I had DD 2 days before my birthday and as a b'day present(rather than a 'baby' present) got a very lovely pink netbook. It is truly my favourite thing and balances on the arm of the chair neatly so i can facebook, mumsnet and even do a online shop while breastfeeding.
And during those dark middle of the night moments having the ability to reach out and communicate using only one hand is a great tool. You should also tell her about mumsnet if she doesn't already know!

Concordia Thu 28-Oct-10 02:58:25

personally i would have settled for DH cleaning the house, doing the shopping and cooking for a few weeks....

OnEdge Thu 28-Oct-10 03:04:29

a professional photo of the two of them ? like a portrait (sorry tired, you know ewhat i meamn)

waltonsmountain Thu 28-Oct-10 04:38:52

When I had my baby in the June it was my birthday a week later. Despite best efforts it was the worst ever, hormones and exhaustion made me cry all day. A few days later my DH gave me an IPHONE as a pushing present and it has been fantastic. Perfect for middle of night feedings. (I'm writing this post on it! 4am). A gift that is just for her not the baby. And apps mean you can never run out of new things on it etc. Great camera on iPhone 4 too for pics of new baby. Cannot recommend highly enough.
Also cleaner great idea. Avoid spa till after 4 months. You are a great husband!

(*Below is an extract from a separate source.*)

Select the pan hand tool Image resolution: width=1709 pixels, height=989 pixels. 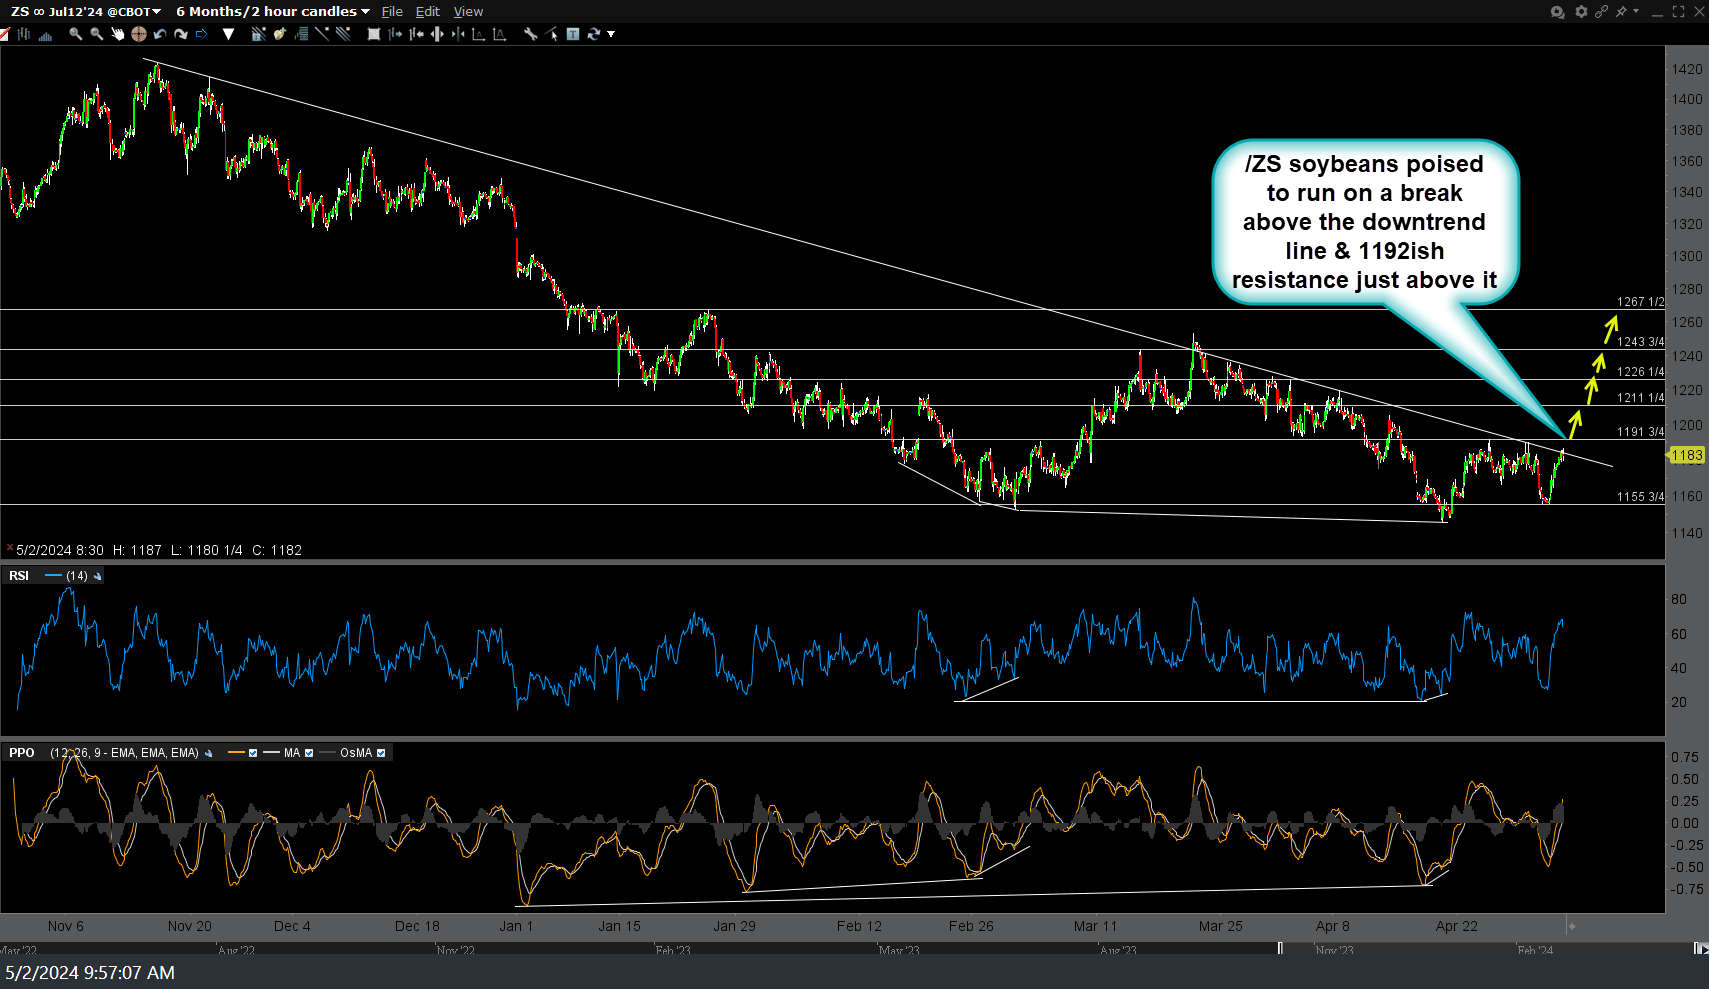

PreciousP Thu 28-Oct-10 12:35:23

I think you are the best present she would ever have. Get some days off and be there for her. That's the best ...I wish I got that instead of dozens of roses (not that am not appreciative). yah!

PreciousP Thu 28-Oct-10 12:36:27

You will be her perfect gift. Your presence and help around for the first few days. She will be over the sky about you.